*** Opening MATERIAL FOR THIS TASK ***

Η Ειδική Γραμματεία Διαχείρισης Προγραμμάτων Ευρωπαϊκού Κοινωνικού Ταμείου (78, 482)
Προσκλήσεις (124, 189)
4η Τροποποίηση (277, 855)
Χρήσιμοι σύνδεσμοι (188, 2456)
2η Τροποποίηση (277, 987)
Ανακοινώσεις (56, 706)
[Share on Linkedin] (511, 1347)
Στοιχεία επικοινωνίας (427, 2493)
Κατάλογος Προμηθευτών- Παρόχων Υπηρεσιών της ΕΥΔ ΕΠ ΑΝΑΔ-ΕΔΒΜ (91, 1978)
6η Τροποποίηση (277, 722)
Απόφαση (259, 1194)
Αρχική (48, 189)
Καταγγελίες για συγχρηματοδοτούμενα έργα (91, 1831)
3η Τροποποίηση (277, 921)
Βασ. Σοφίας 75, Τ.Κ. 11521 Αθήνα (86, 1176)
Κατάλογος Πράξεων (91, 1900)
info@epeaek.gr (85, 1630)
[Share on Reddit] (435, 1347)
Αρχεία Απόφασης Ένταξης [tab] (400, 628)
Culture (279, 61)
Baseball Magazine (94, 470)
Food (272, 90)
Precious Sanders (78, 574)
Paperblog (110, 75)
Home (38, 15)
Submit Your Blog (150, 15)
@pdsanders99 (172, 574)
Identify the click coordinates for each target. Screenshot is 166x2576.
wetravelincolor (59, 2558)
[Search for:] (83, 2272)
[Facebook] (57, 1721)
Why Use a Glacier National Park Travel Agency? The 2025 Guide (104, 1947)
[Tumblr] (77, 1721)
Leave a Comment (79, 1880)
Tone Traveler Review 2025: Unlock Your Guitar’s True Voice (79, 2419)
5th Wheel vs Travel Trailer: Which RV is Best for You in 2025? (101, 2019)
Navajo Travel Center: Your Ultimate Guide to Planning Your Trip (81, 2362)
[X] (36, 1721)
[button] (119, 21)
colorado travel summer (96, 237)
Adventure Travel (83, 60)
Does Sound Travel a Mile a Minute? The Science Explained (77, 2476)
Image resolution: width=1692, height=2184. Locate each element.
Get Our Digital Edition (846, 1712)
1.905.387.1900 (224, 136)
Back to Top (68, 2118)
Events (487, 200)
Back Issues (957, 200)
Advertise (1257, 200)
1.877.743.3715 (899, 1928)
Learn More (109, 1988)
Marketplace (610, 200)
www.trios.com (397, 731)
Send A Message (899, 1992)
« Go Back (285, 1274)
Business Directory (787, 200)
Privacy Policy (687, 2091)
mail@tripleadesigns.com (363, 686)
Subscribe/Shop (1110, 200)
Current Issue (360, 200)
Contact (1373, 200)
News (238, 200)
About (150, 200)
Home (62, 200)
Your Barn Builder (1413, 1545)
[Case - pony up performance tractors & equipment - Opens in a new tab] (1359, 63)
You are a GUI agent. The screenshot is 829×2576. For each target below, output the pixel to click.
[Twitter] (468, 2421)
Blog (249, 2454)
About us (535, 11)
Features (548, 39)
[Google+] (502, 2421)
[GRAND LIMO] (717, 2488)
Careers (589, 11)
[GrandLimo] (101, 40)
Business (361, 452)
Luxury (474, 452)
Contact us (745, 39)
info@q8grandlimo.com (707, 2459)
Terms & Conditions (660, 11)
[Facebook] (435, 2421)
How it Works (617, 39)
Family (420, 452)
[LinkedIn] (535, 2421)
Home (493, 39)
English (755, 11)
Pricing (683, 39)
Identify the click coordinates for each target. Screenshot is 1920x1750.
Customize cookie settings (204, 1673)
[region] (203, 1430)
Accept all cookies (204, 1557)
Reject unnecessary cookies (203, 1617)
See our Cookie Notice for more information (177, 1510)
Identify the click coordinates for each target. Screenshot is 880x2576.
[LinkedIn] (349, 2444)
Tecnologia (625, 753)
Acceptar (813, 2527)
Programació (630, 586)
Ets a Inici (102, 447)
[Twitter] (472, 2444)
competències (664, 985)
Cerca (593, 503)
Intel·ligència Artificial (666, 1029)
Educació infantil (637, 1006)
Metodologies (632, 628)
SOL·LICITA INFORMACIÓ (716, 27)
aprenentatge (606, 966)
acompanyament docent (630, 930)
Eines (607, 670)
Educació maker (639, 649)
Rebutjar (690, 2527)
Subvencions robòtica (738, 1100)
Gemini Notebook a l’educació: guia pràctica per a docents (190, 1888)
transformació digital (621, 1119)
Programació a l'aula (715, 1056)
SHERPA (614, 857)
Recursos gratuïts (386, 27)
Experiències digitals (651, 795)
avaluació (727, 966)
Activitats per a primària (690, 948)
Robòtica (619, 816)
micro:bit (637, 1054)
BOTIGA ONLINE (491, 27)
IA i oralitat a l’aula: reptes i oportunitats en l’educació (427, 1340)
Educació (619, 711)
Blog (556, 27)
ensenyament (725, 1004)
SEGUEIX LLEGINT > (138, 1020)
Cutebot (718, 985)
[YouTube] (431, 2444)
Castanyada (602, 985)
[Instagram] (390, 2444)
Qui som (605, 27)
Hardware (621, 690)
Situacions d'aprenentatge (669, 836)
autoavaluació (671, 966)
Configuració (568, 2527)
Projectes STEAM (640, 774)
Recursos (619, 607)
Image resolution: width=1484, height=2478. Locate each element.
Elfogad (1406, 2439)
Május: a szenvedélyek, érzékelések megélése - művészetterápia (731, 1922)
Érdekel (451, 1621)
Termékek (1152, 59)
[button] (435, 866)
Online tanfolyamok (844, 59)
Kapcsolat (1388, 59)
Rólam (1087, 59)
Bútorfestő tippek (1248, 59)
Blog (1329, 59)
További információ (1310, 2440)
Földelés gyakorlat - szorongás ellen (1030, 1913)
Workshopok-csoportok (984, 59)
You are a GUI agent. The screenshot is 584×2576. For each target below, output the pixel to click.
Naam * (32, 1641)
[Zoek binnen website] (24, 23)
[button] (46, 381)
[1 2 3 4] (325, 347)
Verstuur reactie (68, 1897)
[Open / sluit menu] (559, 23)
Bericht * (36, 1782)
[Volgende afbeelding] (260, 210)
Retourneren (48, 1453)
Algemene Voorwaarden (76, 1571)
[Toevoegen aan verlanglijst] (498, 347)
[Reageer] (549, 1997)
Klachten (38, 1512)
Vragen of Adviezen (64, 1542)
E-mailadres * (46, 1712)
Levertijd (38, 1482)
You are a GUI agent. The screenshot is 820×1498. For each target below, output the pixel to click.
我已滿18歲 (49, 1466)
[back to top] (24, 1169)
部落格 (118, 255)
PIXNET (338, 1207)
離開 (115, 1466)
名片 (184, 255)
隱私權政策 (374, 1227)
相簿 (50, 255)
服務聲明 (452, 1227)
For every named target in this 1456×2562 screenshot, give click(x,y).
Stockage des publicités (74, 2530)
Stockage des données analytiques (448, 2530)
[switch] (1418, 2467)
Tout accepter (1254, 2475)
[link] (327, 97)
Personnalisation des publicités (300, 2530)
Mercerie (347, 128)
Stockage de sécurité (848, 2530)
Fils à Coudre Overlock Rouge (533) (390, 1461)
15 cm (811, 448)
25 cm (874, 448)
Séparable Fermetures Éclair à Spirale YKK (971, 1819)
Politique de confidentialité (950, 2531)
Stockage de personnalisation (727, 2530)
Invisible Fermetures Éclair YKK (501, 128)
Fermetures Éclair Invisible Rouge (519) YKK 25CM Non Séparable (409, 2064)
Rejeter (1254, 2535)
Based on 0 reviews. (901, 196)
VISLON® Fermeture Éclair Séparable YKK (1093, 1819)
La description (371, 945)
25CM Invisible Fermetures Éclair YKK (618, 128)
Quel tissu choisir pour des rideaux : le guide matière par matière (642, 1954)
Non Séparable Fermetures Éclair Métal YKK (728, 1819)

*** Closing MATERIAL FOR THIS TASK ***

— TASK TO CARRY OUT —
Every line of the material that includes the word "coordinates" needs to be copied.

— SOLUTION TO THIS PROBLEM —
Identify the click coordinates for each target. Screenshot is 166x2576.
Identify the click coordinates for each target. Screenshot is 1920x1750.
Identify the click coordinates for each target. Screenshot is 880x2576.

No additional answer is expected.